A singularity

Bastien Hauser

French, Actes Sud, 2024

“I try not to freak out, I tell myself that the world is full of coincidences, one more, one less. Except that a probability like this is forbidden. If I calculated it, if I knew how to calculate it, it would be so small, with dozens of zeros after the decimal point, it would be ridiculous. The things that we cannot reasonably imagine should be forbidden by a law of nature or by the constitution: so that we can avoid this kind of situation, avoid the day when press conferences are organised around the globe to present the first photo of a black hole while I observe the hole inside myself for the first time.”

A singularity” traces the hallucinatory journey of a young man connected to a black hole. Bastien Hauser’s writing is representative of a generation fully alight. It depicts the protagonist’s thirst for the absolute as he is sucked into oblivion, into the sky and into the night.

On 10 April 2019, Abel Fleck’s life, and perhaps the whole world, is turned upside down by a coincidence: he suffers a stroke and a spot appears in his brain and on his medical scans – while simultaneously , scientists manage to photograph a black hole for the first time, proving the existence of this fascinating celestial object. It becomes clear to Abel that the haematoma on his medical scans is directly linked to M87*, the monstrous star that has begun to obsess him. In other words, Abel has a black hole in his head.

Though he won’t admit it to anyone, whole days disappear from his memory and he plunges into obsessive research into astrophysics and the history of scientific breakthroughs in the field. His frenetic social life, that of a generation which no longer believes in the future, is both captive and unleashed in parties, drunkenness, drugs, the fusion of bodies, unconditional friendship and voracious nocturnal consumption. Madness overtakes him – but is his madness paranoid or hyperlucid?
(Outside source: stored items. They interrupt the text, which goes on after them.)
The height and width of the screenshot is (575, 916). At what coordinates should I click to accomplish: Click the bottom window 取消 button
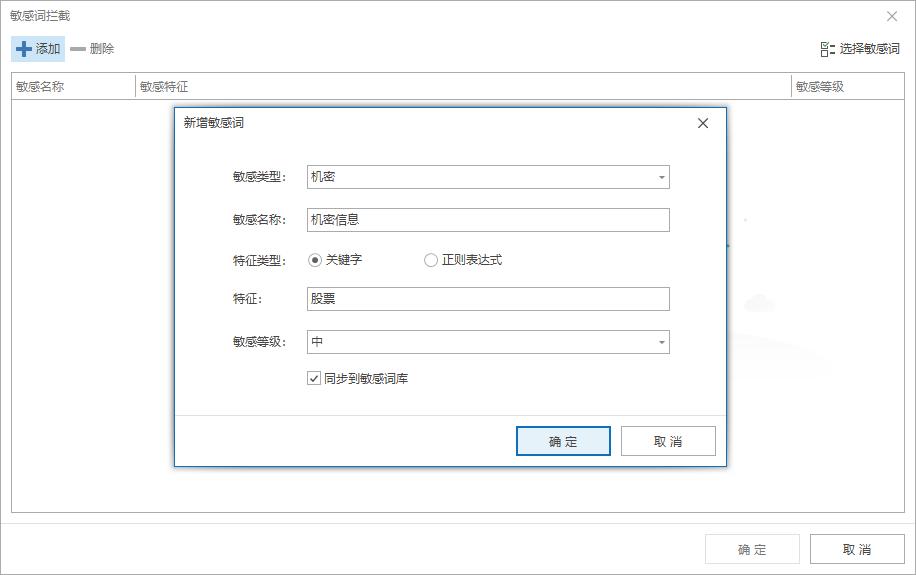tap(857, 549)
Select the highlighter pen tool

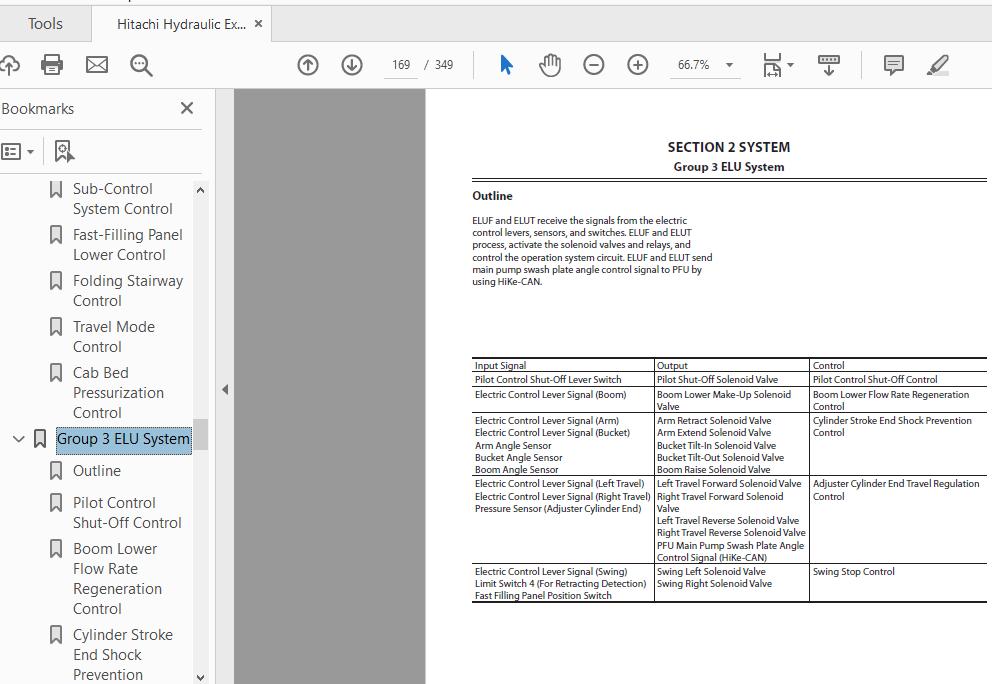pos(937,65)
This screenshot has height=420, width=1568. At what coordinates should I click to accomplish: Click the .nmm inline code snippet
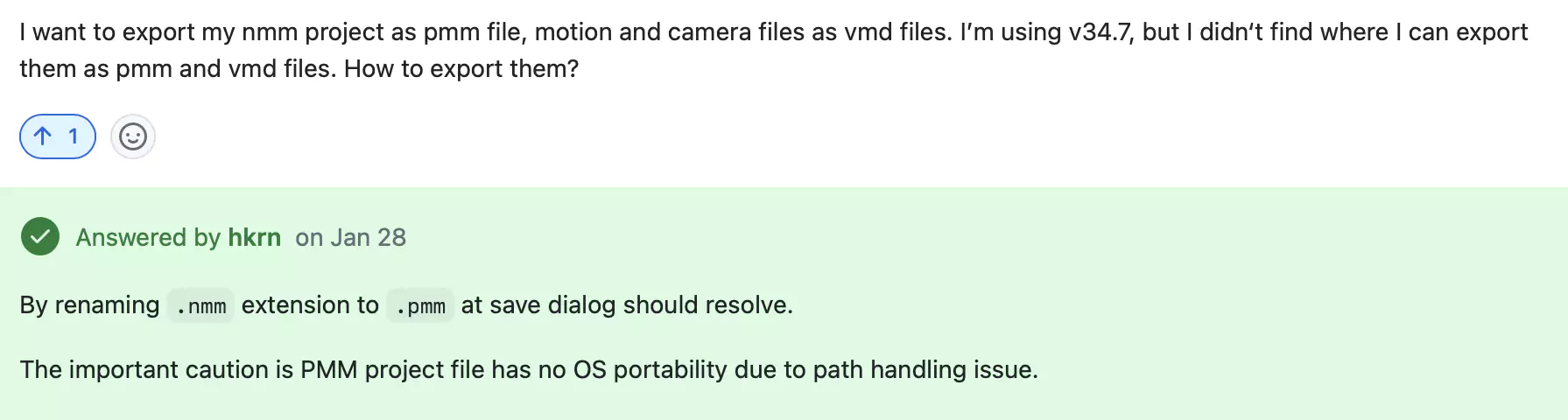[200, 305]
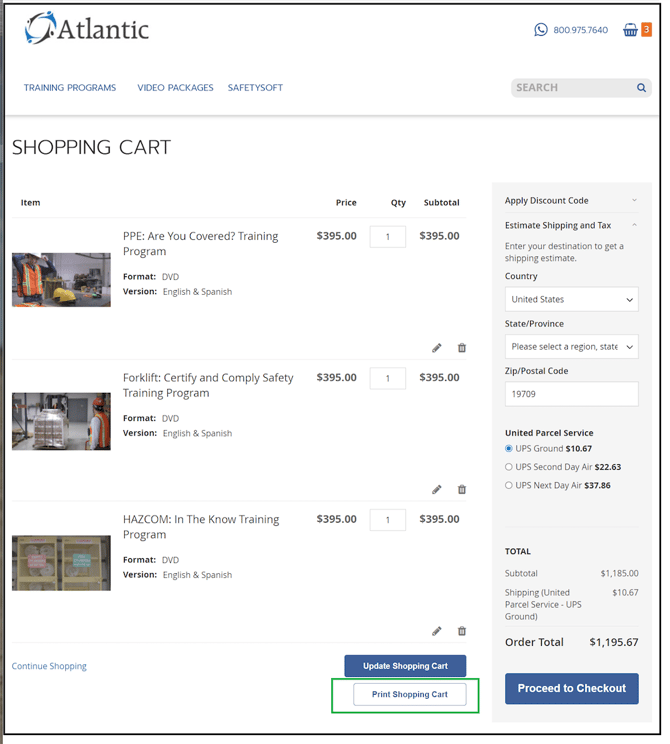670x744 pixels.
Task: Click the Zip/Postal Code field
Action: [571, 394]
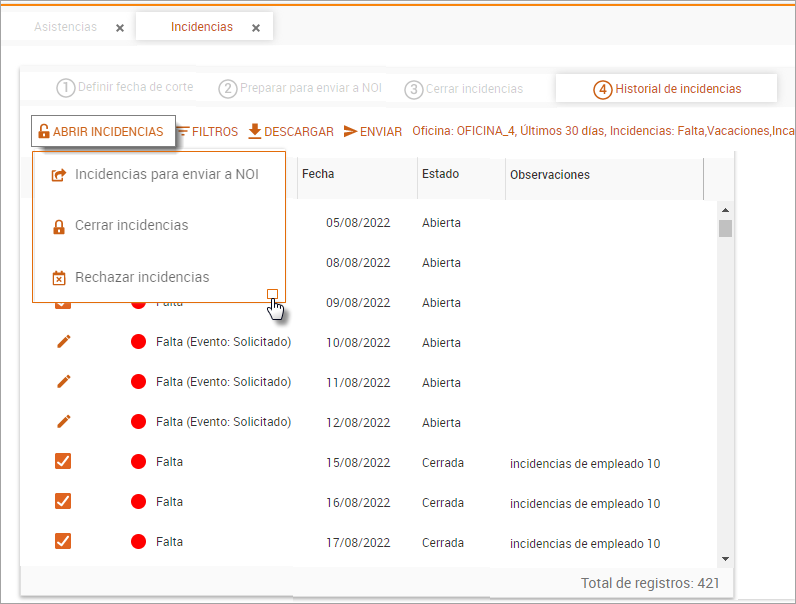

Between a longing for nothingness and a desire for intensity, the protagonist pursues his fiery course, further and further from his initial centre of gravity. He flees Brussels, his apartment destroyed by the shards of his madness, and his friends and family, leaving them in the anguish of an unexplained disappearance. Without knowing why or how, he ends up in Tucson, where he attends the Arizona International Astrophysics Convention, and then sets off into the desert with a few loose acquaintances who immediately become a group of inseparable friends, to observe the next solar eclipse. Along the way, and on every page of the book, narrative tension is generated by Abel’s oscillating between a fusional, cosmic vision of reality and the irreversible loneliness of a being lost to himself.

The verve of the long sentences and the mastery of free, direct speech make for easy, fast and absorbing reading, even if the motifs and situations are often repeated and the non-events hallucinated by the character may seem more numerous than the real events of the story. A book that provides warmth, translating the troubled feelings and existential confusion of a young adult in the manner of a dizzying, cosmic phenomenology. A first novel that, like the accretion disc of a black hole, swirls passionately around an unfathomable centre.

Text by Alice Bottarelli

Title
Une singularité
Publisher
Actes Sud
Translation rights
Nathalie Alliel, nathalie.alliel@actes-sud.fr
Publication date
March 2024
Pages
272
ISBN
2330189516

Author

Bastien Hauser

Bastien Hauser is a writer and director. A member of the Et cætera collective, he is committed to the dissemination of living, oral literature. Born in Switzerland in 1996, he graduated with a master’s in Text and Creative Writing from La Cambre and is a laureate of the Playwriting Laboratory of the Société Suisse des Auteurs. His work has been performed and read in Switzerland, France, Belgium and Canada. Bastien lives in Brussels.